Intervention de Bernard Bigot

Commission d'enquête sur le coût réel de l'électricité — Réunion du 20 mars 2012 : 1ère réunion
Audition de M. Bernard Bigot administrateur général du commissariat à l'énergie atomique et aux énergies alternatives

Bernard Bigot, administrateur général du CEA :

Oui, le reste est substituable. Le petit miracle du nucléaire, si j'ose dire, c'est qu'il n'y a pratiquement pas de pièces mécaniques à l'intérieur du coeur : il n'y a donc pas d'usure par frottements, etc. En revanche, les échangeurs de chaleur qui subissent le cyclone de vapeur connaissent une véritable usure : leur oxydation a été plus forte que prévu, c'est pourquoi EDF a établi un plan de remplacement de ces pièces.

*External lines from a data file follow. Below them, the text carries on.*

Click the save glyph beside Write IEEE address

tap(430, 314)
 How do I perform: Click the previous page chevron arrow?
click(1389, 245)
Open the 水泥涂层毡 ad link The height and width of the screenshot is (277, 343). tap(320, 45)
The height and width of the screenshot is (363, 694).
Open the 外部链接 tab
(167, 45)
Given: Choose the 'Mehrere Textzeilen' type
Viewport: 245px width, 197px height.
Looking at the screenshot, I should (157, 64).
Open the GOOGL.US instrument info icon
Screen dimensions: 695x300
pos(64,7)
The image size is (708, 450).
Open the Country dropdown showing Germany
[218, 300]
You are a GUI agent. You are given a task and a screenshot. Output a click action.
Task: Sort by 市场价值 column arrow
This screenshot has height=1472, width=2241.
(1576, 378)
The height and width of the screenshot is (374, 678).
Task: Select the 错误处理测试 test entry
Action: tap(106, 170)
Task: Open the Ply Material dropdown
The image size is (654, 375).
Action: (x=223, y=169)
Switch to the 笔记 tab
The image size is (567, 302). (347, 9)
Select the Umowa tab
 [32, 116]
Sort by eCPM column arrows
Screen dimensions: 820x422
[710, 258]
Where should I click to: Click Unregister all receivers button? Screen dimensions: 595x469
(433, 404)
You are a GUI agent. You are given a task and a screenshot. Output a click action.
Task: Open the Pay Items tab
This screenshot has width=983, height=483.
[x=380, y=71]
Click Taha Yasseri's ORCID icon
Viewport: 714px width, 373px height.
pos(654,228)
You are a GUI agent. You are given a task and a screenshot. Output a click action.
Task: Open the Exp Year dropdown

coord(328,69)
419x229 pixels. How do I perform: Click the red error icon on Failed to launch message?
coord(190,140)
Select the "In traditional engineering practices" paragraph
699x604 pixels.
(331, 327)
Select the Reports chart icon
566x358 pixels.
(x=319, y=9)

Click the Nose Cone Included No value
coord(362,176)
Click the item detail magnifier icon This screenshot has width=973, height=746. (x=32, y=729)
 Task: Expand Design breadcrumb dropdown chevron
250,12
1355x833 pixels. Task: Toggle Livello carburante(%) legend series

En ce qui concerne la durée de vie des centrales nucléaires, je confirme que tous les éléments sont aujourd'hui plutôt favorables : aux États-Unis, certains réacteurs ont cinquante ans et fonctionnent encore. Nous disposons donc d'une véritable expérience ! Dans le domaine technologique et industriel, on peut faire beaucoup, mais on ne peut pas raccourcir le temps. Ce n'est pas en faisant fonctionner cinq réacteurs en parallèle pendant dix ans que je saurai comment chacun d'entre eux fonctionnera dans cinquante ans ! Il faut accepter d'attendre le retour d'expérience.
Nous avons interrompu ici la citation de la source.